Cioé: mi lamento che ci sono troppi randagi affamati e sofferenti e che nessuno fa niente per contenere il fenomeno. Però sono io con il mio atteggiamento che mantengo il fenomeno. Finchè io ho bisogno di nutrire i gatti, ci saranno gatti denutriti e affamati!
E’ il mio bisogno che crea i gatti affamati, non l’inverso.
Noi normalmente pensiamo: c’è un gatto affamato e bisognoso e dunque io gli dò da mangiare (oppure lo caccio). Se il gatto non ci fosse, non lo farei.
Io invece inverto il pensiero e ragiono così: siccome io, per motivi miei, ho bisogno di nutrire, accudire, curare (o cacciare) il gatto, allora un gatto affamato, randagio, malato (o aggressivo) si presenterà a me.
Qualcuno ha detto: ti sia dato secondo ciò che desideri.
Io vedo fuori quello che non voglio guardare dentro di me.
Io vedo necessità nel gatto, bisogno, fame, bisogno di cure… certamente il gatto ha in sè
queste cose ma non si sta rivolgendo a me in quel momento. Anzi, il gatto sta sostenendo il suoi bisogni, se ne sta facendo carico. Quando ha fame si ferma a un tavolo, miagola, se qualcuno gli dà da mangiare mangia, sennò passa a un altro tavolo. Punto.
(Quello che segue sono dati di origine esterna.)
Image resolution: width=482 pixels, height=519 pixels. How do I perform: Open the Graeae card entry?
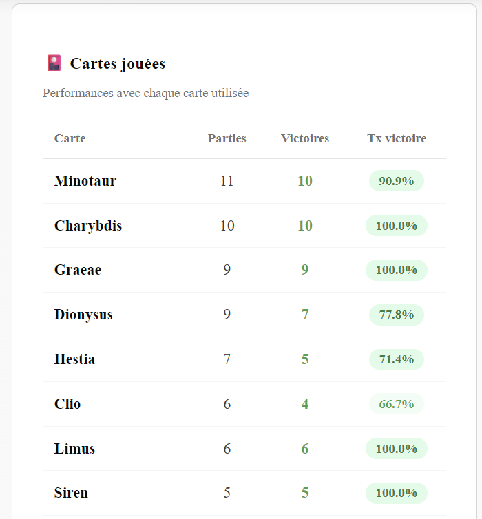[78, 270]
Io invece non mi faccio carico del mio bisogno e lo proietto su di lui. Vedo il bisogno nel gatto perché il bisogno è in me.
Sono io quella che, metaforicamente parlando, ha fame, che si sente sola, che ha bisogno di cure e di accudimento.
Ma non riconosco questi bisogni in me. Non li vedo in me. Sono troppo dolorosi da riconoscere.
Ma certo non possono essere eliminati.
Se non li riconosco e non li posso eliminare, li devo proiettare all’esterno. Come uno specchio, il gatto è una superficie perfetta in cui riflettermi. E la bambina che lancia i sassi è una rappresentazione meravigliosa di tutta l’ambivalenza che provo verso la parte di me denutrita, trascurata, abbandonata.
Amore e paura. Compassione e fastidio. Dolore e rabbia.
E il gatto? Il meraviglioso gatto che sostiene con regale e maestosa dignità il suo diritto al suo spazio, al suo territorio, a non essere invaso (nemmeno dalle premure), che sostiene soprattutto il suo bisogno. Non elemosina, non pretende. Sostiene. Quando c’è da mangiare si mangia, quando non ce n’è, non ce n’è. Non si ribella al suo destino. Lo sostiene. Senza rabbia, senza rancore, senza vendicatività.
Anche lui è una rappresentazione di una parte di me, della mia parte Adulta.
In alcuni momenti ancora così labile, al tempo stesso desiderosa di crescere e di rinforzarsi, di maturare e fortificarsi per potersi finalmente occupare dei bisogni di quella bambina che nonostante tutto si sente ancora randagia.